Although Daggerfall Unity has been in a playable state since October 2015, yesterday Clayton released the first alpha build, which makes Daggerfall playable from start to finish in Unity. Apart from graphical improvements like widescreen and high-resolution textures, Daggerfall Unity also includes quite a few gameplay enhancements. Movement, which was once handled entirely by the mouse, is now attached to the more intuitive WASD control scheme, freeing up the mouse for looking around with the camera. Where players once attacked by swinging the mouse as if it was the sword or axe in the character’s hand, there’s now an option where a single click of the right mouse button initiates an attack instead. Additional quality of life changes include options to switch the colors of the health and stamina bars—green and red, respectively—to match modern sensibilities and the ability to skip the starting tutorial dungeon. These changes provide an experience that is both nostalgic for the original Daggerfall and refreshing in the way they rejuvenate an aging favorite.

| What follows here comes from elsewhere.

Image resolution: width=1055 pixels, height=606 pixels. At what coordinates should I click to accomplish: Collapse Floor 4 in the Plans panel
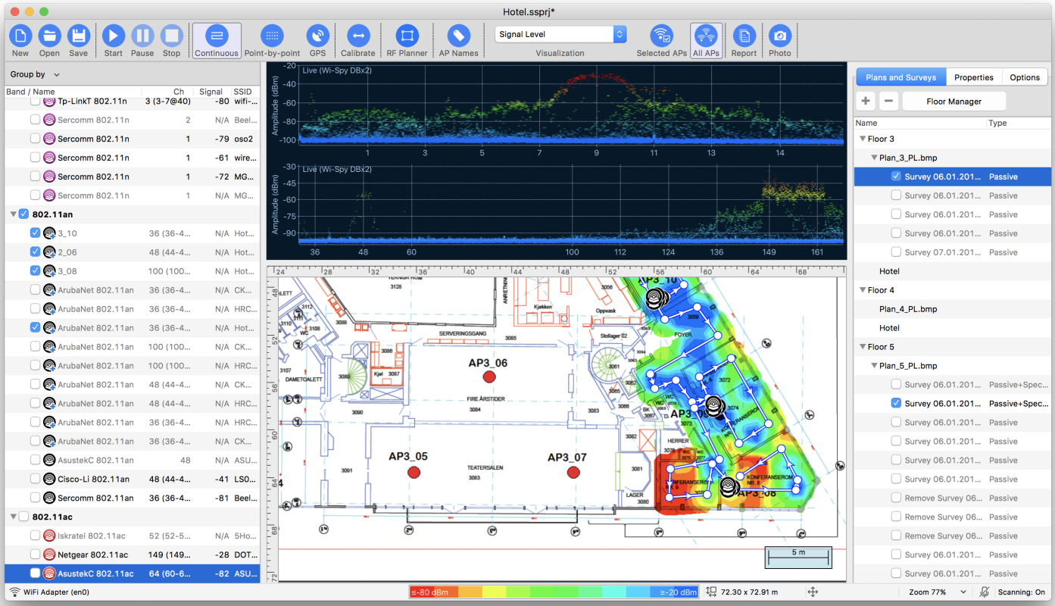coord(863,289)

“In some ways alpha doesn’t feel like a big deal,” Clayton wrote on the Daggerfall Unity blog. “We were almost there in June with only a single enchantment effect and a couple of artifact effects remaining. But emotionally I feel that reaching this point really is a huge milestone. It represents the final stages of development are here at long last.”

Daggerfall Unity will remain in alpha as Clayton continues “patching logic errors, polishing systems, and gradually iterating over the game,” but players can check out his progress in the meantime.